En effet, combien de fois entend-t-on ou lit-on que les socialistes "veulent supprimer les devoirs". Quelle interprétation! Il ne me semble pas question de supprimer les devoirs, mais de modifier leur mise en application, par l'instauration d'une heure obligatoire durant laquelle les élèves sont encadrés par des enseignants. Pourquoi diable certains journalistes (par exemple au Grand 8 de la RSR du 30 octobre) s'acharnent à parler de suppression, donnant ainsi une idée fausse auprès du public et, par le fait même, biaisant le débat?

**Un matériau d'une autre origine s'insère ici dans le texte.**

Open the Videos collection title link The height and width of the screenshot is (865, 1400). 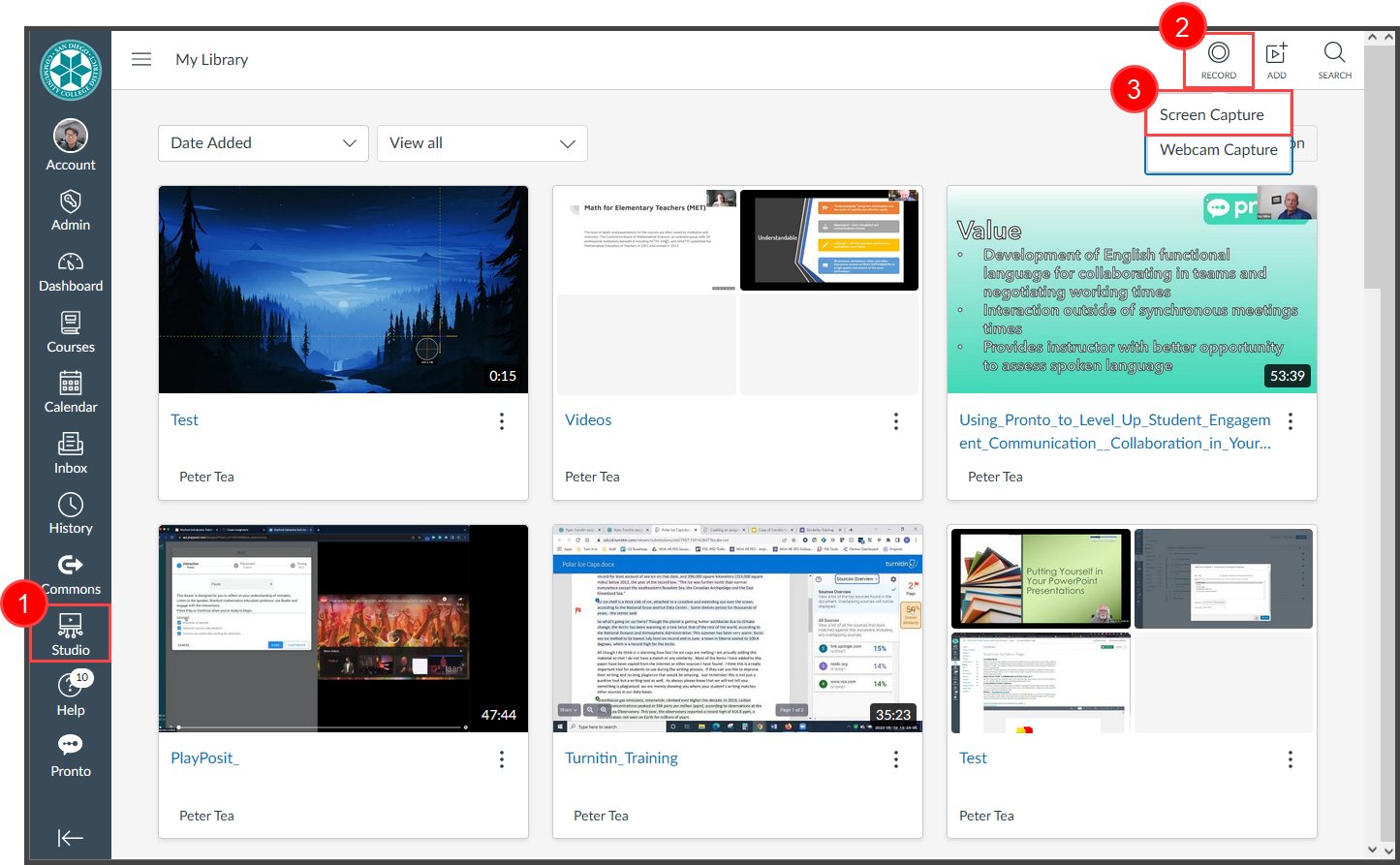(588, 420)
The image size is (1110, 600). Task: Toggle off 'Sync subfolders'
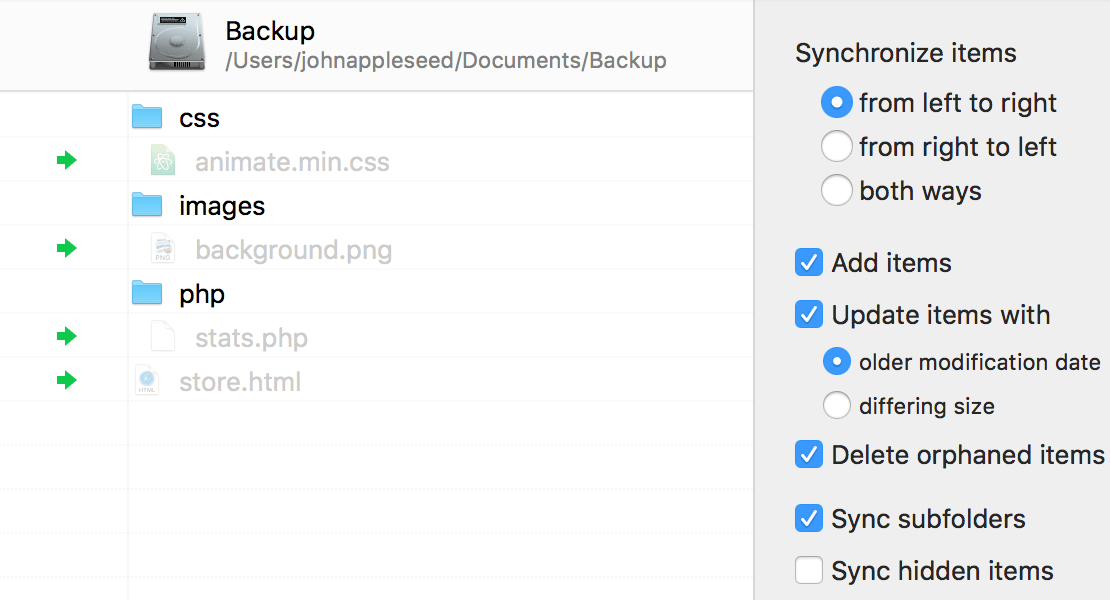809,518
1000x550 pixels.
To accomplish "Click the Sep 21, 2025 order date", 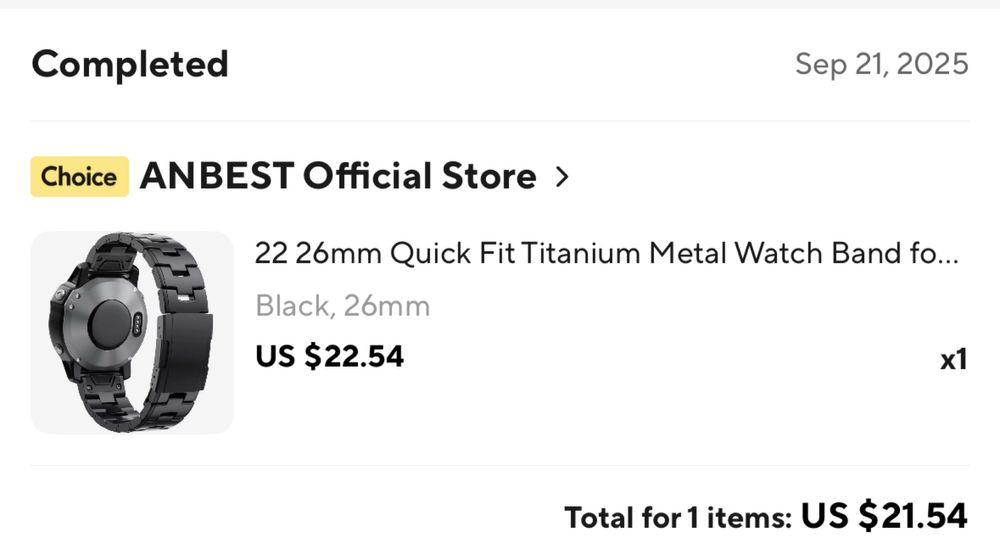I will 881,65.
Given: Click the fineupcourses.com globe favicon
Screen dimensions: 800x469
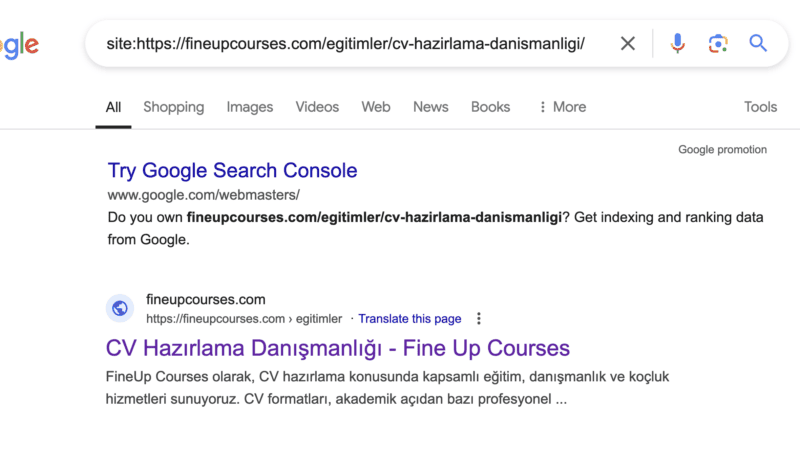Looking at the screenshot, I should click(120, 308).
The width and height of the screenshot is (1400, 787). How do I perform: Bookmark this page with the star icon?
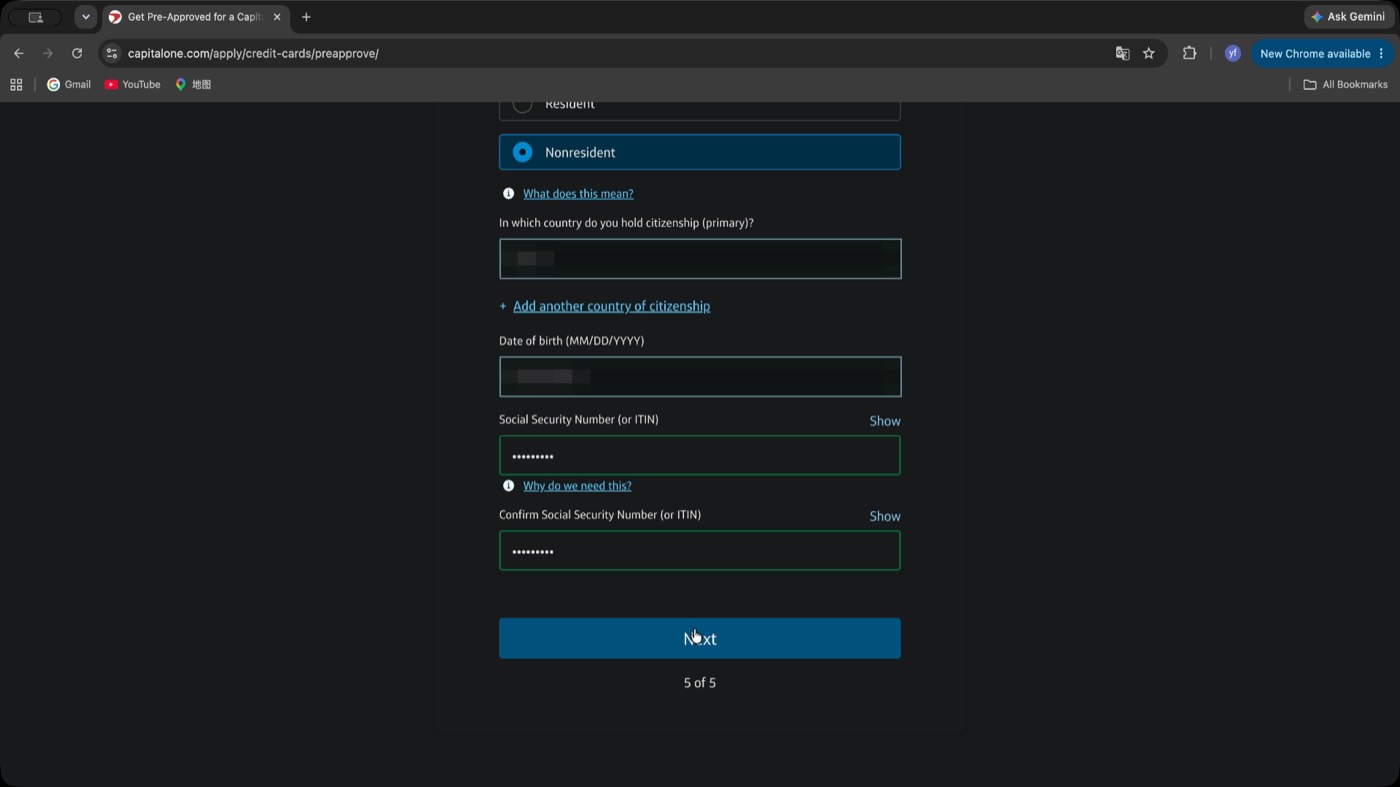[x=1149, y=53]
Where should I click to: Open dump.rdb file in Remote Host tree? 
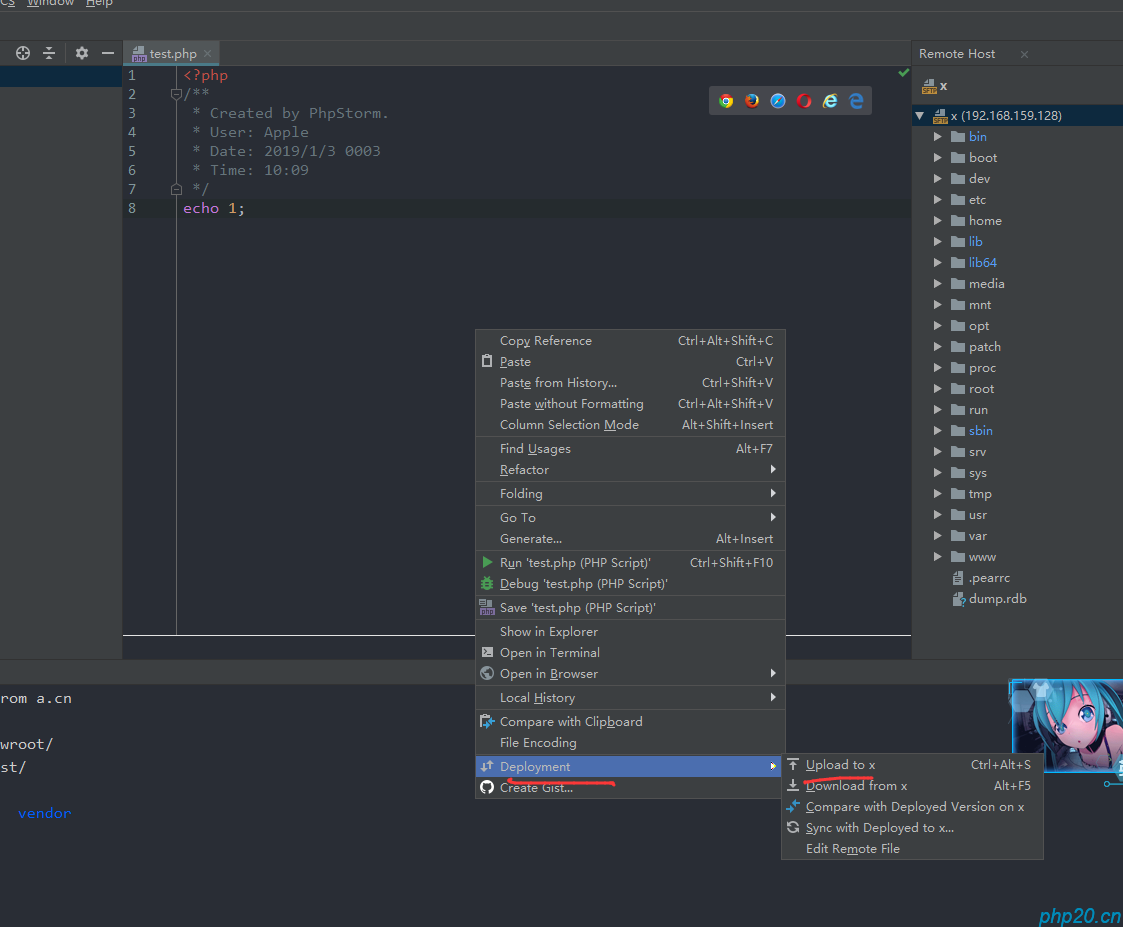[997, 599]
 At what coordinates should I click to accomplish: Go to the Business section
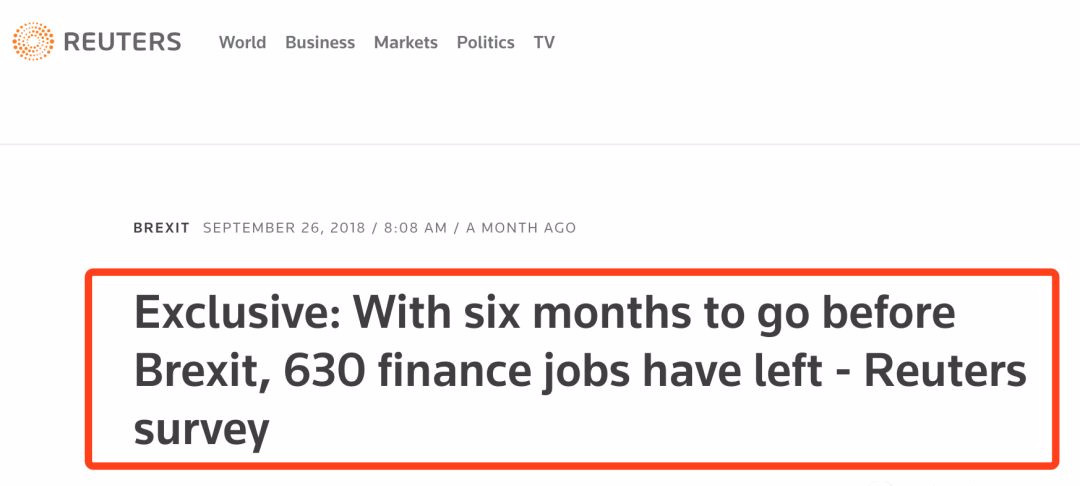pyautogui.click(x=320, y=43)
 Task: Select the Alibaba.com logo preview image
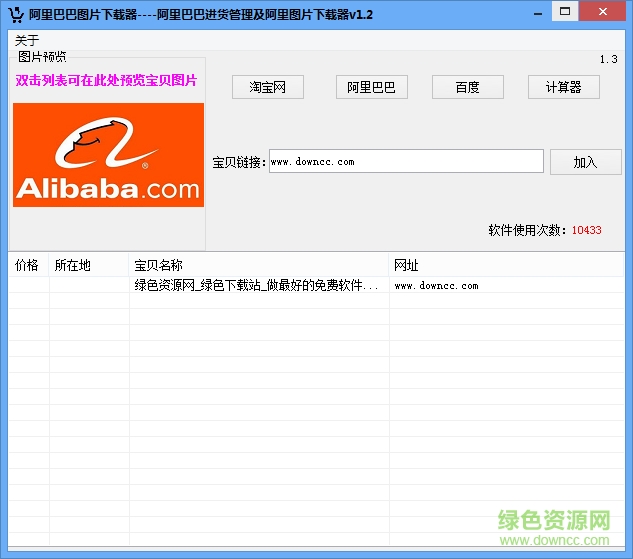108,155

Du côté du politique maintenant. Certains profitent, c'est évident, de ces biais médiatiques pour, soit promouvoir une idée (ok), soit pour cacher certaines réalités que leur idéologie ont entrainé (là, je suis moins d'accord). J'entendais certains intervenants, comme Jean Romain (Radical genevois et membre de l'association Refaire l'Ecole (tiens donc...)), Stephane Garelli (économiste) ou encore Isabelle Chevaley (Ecologie Libérale) parler d'une "déresponsabilisation" des parents ; "on a des enfants ; il faut s'en occuper". Sur le fond, c'est parfaitement exact! L'hypocrisie que je dénonce vient du fait que les mouvements politiques et idéologiques représentés par ces gens prônent en même temps, par exemple, le rallongement des heures d'ouverture des magasins et la sacro-sainte concurrence et la course à la performance. Ces gens nient la prise en compte des "contraintes" familiales liées aux enfants. Les deux parents travaillent, mais les milieux économiques ne se sont pas suffisamment adaptés à cette situation (travail partiel pour les hommes, salaires des femmes, congés paternités (si la femme désire travailler tout de suite), etc.). Les coûts annexes (les loyers et la santé notamment qui, pour la plupart des gens, représentent les principaux frais mensuels, ne l'oublions pas) obligent les parents à plus travailler. Et ne parlons pas des familles mono-parentales... Quand à cette course vers toujours plus de concurrence et de performance professionnelle, qui va souvent bien au-delà de l'éthique réelle de certains patrons, qui font leur job, mais qui est le but ultime des associations comme économiesuisse, elle pousse aussi aux heures supplémentaires.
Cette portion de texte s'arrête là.